The automotive industry’s top notch players have offered to contribute through lending their expertise and resources to the health sector by manufacturing ventilators.
The initiative is being seen with skepticism as repurposing car factories for emergency production has drawn comparisons to World War II, when they were used to build tanks and fighter planes.
American auto manufacturers General Motors and Ford, French car companies PSA and Renault, and Formula 1 engineers have also responded in affirmative to the offer cover to the massive global shortage of the vital life saving equipment.
Experts are also saying that building critical care ventilators in this situation will require precise techniques and procedures which is different from what a car factory normally sees.
In his most recent address to the nation, US President Donald Trump used wartime economy analogies to justify his appeal – precisely using a 1950s law concerning defence production to force one of GM’s plants to make ventilators – as the country grapples with a mounting number of coronavirus cases.
A consortium of industrial companies has been created — including PSA and automotive equipment supplier Valeo — in France, to manufacture 10,000 ventilators by mid-May.
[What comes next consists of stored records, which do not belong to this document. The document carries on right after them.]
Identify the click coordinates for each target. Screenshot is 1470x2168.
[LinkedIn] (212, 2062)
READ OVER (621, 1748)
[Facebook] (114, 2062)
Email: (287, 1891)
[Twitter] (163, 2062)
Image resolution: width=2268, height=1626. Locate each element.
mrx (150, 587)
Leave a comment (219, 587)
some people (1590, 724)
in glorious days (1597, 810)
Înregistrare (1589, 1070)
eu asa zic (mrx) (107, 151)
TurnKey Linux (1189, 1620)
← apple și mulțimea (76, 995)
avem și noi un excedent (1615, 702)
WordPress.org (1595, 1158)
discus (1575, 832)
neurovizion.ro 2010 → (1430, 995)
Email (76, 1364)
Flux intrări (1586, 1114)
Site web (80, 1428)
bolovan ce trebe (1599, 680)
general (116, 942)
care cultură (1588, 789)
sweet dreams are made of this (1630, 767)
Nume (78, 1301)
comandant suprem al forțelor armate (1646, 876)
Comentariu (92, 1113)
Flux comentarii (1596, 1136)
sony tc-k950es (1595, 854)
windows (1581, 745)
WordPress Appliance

Mercedes has also asked its Formula 1 team, which was idle due to postponed or cancelled Grand Prix races, to get to work.
The six-time worldhampion team built a less-invasive respiratory device in order to reserve ventilators — which require breathing tubes and sedation — for the most severely affected patients.
Another reason to look sceptically on the car industry’s entry into the world of medical equipment is explained by the Bulletin of the Atomic Scientists, a non-profit organisation founded after the creation of the atomic bomb and which is known for its symbolic “Doomsday Clock”. The bulletin said in a recent article that car manufacturers are not best placed for assembling medical equipment.
“Ventilators might resemble the pumps and air conditioners used in automobiles, but few automakers build their own — they buy them from specialised producers,” the group pointed out.
While carmakers have under-utilised production capacity at the moment, they are still dependent on suppliers who are often overseas, at a moment when supply chains have nearly ground to a halt, it said in its report.